The three partners aim to form a licensing joint venture that develops a comprehensive process technology and engineering package to companies for the production of BD from biomass.
Versalis would also be the first licensee of this technology to build a bio-based BD plant. Its elastomers business is a major consumer of BD.
The next step in the BD partnership with Versalis and Novamont would be to sign a definitive agreement, but Schilling would not provide a timeframe for this.
Compared with Genomatica’s first programme in butanediol (BDO) introduced in September 2008, where the company had to actively reach out to potential partners, the bio-BD programme has attracted interest on its own, said the CEO.
“We didn’t have to go out. People came to us,” Schilling said.
“This reflects the dynamics of the BD market as well as the credibility we have established in BDO. People believe that it is possible,” he added.
Genomatica aims to develop process technology for the production of commodity chemicals that will beat conventional processes on a cost basis, the CEO said.
“It’s all about achieving significant cost leadership positions with partners – both in terms of capital investment and operating costs,’ said Schilling.
“We’re looking for better economics – not just to label something green,” he added.

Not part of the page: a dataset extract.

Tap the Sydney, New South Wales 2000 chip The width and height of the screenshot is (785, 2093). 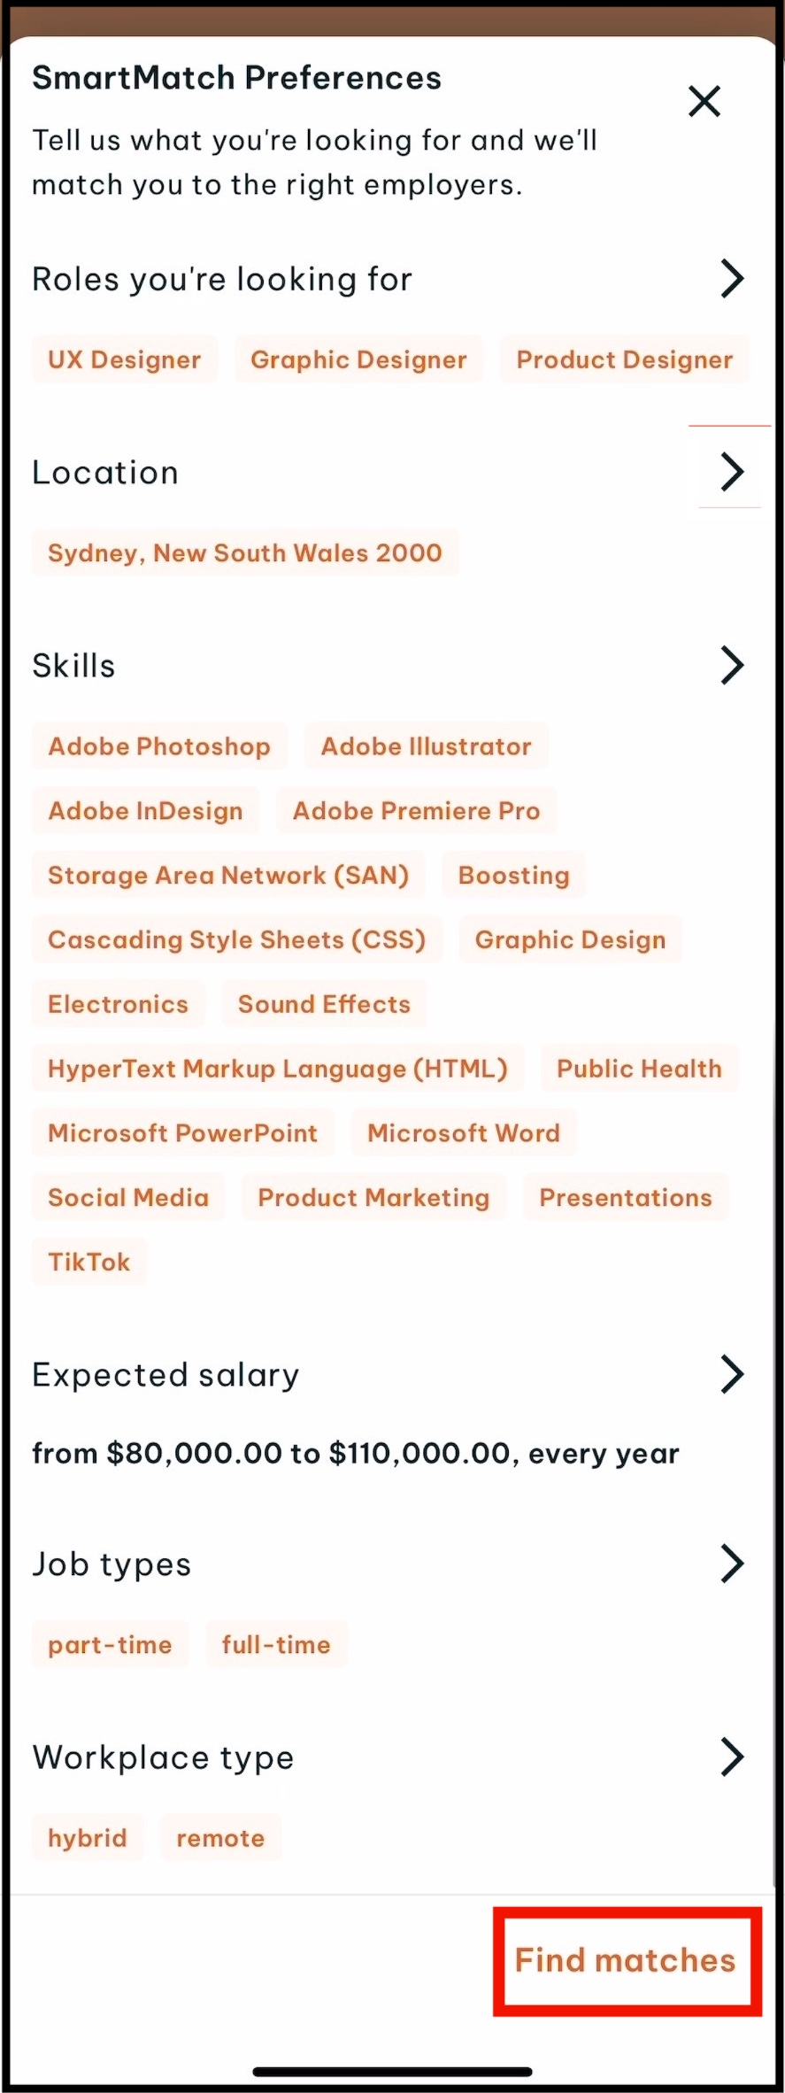[245, 552]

The company also plans to “unlock a broad range of feedstocks” to achieve lower costs.
“The ideal biomass is inexpensive biomass. This can range from purpose-grown energy crops such as switchgrass and energy cane, to straw, depending on geographic region,” said Schilling.
Meanwhile, on the BDO front, Genomatica’s joint venture project with Novamont to convert a plant in Adria, Italy, to 40m lb/year (18,000 tonnes/year) of bio-BDO production, is on track for completion towards the end of 2013, he noted.
While Genomatica owns 20% of the BDO venture, with Novamont owning 80%, it is not contributing any capital to the project.
Rather, its 20% equity stake represents the value of its BDO process technology, Schilling explained.
“Our model is based on licensing. We don’t put in any capital for projects,” he said.
The BDO plant in Italy will use conventional sugar feedstocks – most likely dextrose from corn. However, Genomatica eventually plans to be able to produce BDO from biomass, said Schilling.
In August, Genomatica pulled its planned initial public offering (IPO) in the face of difficult equity market conditions for bio-based chemical companies. Instead it announced it had raised $41.5m (€32.0m) in a private financing deal.
“We have no burning desire to go public. It was just one of many options to raise capital. However, I wouldn’t rule out an IPO in the future,” Schilling said.